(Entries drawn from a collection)
════════

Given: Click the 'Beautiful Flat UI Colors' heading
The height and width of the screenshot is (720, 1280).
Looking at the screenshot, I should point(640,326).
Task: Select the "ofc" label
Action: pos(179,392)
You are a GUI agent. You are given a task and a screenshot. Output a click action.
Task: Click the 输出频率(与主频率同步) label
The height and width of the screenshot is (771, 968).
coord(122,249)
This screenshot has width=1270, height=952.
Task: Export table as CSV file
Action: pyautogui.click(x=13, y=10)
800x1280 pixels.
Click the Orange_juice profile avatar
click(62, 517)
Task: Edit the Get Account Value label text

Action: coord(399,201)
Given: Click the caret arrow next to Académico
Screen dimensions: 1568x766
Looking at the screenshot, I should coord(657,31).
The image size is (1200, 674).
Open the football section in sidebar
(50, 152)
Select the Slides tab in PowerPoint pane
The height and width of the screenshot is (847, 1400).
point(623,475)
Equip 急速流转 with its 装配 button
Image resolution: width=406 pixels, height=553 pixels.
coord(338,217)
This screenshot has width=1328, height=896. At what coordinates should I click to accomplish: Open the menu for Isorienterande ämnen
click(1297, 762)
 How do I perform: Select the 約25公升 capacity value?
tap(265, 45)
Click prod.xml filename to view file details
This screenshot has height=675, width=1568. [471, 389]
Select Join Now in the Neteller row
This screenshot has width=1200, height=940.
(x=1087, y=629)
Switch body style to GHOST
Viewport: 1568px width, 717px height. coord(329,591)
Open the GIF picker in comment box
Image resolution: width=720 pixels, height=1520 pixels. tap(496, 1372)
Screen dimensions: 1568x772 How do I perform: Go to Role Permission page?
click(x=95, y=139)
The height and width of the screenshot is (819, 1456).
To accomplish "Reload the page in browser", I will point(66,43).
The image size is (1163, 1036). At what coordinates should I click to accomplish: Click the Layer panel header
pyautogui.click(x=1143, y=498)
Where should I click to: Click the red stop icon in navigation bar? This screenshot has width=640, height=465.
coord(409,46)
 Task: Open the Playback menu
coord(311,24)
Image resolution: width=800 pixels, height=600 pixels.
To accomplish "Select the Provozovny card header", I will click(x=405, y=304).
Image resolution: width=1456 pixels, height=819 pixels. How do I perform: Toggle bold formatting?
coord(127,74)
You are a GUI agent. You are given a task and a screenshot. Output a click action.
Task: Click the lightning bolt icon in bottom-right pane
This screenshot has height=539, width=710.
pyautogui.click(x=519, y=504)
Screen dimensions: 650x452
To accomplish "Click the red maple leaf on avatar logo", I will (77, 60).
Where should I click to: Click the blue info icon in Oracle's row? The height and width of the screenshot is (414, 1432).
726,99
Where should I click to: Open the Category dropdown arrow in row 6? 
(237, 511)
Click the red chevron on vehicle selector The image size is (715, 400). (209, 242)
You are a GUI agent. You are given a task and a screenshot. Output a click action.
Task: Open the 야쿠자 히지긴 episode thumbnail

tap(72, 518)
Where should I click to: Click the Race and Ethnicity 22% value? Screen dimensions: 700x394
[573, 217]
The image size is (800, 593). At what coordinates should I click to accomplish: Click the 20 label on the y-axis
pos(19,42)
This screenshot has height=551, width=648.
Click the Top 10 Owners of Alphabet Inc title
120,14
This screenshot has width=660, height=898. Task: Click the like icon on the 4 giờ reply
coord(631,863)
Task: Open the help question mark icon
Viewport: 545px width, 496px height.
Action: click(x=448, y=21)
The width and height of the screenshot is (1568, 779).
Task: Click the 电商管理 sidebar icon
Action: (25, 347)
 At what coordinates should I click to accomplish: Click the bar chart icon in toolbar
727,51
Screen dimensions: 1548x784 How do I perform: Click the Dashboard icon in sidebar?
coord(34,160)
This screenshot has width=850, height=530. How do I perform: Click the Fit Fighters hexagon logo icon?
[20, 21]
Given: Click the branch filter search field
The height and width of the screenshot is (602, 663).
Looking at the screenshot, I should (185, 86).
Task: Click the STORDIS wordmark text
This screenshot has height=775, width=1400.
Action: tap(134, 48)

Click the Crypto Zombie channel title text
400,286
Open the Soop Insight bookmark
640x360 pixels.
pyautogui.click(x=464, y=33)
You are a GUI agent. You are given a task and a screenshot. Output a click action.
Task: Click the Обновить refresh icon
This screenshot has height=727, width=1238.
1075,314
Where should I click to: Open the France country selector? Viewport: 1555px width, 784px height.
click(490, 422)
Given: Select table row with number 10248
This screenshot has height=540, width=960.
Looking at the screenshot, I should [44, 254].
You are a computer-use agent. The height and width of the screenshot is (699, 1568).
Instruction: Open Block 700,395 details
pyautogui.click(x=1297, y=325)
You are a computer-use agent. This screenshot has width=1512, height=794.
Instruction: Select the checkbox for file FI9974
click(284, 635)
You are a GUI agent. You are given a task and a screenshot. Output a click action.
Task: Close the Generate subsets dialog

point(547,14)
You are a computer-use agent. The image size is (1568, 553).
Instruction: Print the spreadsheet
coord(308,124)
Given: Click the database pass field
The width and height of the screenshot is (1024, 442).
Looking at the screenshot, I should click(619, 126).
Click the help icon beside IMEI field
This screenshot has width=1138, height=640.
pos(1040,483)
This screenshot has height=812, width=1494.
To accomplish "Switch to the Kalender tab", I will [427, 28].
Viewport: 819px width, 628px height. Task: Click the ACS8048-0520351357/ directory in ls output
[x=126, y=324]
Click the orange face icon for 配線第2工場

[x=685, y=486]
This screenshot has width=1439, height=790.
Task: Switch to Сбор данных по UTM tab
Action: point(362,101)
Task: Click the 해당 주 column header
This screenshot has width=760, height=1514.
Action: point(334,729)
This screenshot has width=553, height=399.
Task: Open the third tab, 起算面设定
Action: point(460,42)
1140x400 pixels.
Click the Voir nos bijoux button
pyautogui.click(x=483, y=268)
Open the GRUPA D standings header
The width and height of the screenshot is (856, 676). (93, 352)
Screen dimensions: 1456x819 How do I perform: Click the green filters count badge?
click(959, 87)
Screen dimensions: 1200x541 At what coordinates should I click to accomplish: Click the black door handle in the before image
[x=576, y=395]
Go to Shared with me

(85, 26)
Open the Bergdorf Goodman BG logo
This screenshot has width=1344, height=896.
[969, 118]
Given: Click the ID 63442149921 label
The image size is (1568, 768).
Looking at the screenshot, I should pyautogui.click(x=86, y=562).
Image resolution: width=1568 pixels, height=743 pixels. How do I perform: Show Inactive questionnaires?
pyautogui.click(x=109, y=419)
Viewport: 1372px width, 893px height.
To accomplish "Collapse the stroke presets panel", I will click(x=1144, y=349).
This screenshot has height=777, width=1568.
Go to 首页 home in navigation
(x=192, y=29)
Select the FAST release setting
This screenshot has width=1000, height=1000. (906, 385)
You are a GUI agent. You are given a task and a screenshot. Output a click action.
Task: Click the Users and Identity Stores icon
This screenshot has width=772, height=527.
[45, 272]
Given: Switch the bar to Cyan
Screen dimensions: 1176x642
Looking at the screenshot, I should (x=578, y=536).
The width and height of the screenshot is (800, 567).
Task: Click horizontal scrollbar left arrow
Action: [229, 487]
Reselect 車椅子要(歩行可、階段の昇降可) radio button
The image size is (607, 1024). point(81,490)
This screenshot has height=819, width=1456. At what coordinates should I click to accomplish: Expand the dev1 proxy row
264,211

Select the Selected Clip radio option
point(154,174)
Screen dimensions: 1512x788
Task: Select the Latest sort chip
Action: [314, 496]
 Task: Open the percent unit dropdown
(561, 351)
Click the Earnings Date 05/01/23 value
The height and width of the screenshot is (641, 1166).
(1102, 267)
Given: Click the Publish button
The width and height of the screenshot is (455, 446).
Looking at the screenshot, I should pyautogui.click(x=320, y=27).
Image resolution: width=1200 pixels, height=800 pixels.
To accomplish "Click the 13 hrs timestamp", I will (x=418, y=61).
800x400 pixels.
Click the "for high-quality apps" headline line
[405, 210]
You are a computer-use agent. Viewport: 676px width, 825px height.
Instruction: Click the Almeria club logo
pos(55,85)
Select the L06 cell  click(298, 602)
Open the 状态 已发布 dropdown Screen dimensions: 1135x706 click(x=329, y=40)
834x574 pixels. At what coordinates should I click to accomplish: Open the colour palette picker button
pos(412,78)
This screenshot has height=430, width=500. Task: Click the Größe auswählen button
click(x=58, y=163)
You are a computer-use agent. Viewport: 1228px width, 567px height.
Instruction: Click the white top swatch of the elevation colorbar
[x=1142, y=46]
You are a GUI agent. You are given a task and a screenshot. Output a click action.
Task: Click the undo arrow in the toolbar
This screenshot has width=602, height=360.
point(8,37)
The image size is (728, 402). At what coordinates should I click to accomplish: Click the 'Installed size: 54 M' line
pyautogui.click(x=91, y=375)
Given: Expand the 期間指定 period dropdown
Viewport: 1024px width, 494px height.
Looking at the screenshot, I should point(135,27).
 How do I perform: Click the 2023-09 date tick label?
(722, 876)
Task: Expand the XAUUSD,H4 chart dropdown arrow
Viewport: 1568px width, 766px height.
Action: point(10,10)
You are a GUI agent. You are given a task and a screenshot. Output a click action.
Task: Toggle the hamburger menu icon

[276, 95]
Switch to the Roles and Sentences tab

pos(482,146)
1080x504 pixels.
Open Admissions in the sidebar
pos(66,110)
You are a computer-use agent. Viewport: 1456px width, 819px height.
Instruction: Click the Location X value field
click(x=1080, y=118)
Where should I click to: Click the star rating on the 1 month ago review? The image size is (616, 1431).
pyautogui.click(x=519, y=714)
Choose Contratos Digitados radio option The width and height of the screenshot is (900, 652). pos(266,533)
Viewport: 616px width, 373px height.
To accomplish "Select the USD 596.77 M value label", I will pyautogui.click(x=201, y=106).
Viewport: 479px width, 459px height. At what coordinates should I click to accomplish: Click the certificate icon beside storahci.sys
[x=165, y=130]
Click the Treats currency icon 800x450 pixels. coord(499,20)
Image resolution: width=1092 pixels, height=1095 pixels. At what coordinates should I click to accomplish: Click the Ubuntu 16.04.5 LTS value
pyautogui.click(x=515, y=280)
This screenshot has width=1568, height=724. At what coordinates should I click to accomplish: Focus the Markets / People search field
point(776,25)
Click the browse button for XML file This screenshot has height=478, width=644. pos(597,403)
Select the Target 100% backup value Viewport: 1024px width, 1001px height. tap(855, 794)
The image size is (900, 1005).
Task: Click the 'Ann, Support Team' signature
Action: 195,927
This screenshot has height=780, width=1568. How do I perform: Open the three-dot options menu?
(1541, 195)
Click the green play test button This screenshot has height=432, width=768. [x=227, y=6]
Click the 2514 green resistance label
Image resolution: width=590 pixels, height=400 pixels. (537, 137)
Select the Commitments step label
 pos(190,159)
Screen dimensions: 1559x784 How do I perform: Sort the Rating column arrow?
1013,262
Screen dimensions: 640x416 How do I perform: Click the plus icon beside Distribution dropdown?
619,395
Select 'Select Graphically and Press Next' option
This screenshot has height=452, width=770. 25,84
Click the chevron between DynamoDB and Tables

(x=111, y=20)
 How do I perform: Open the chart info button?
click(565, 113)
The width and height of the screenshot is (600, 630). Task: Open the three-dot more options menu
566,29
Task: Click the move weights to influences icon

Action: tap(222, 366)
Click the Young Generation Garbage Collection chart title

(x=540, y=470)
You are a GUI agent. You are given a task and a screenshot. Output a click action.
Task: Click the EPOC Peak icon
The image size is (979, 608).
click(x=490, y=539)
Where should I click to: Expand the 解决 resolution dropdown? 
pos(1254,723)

════════

WHAT TO WORK ON
Reproduce the records above word for word, from the start of the records through the line containing "Action: pos(179,392)".

WORKED SOLUTION
Given: Click the 'Beautiful Flat UI Colors' heading
The height and width of the screenshot is (720, 1280).
Looking at the screenshot, I should point(640,326).
Task: Select the "ofc" label
Action: pos(179,392)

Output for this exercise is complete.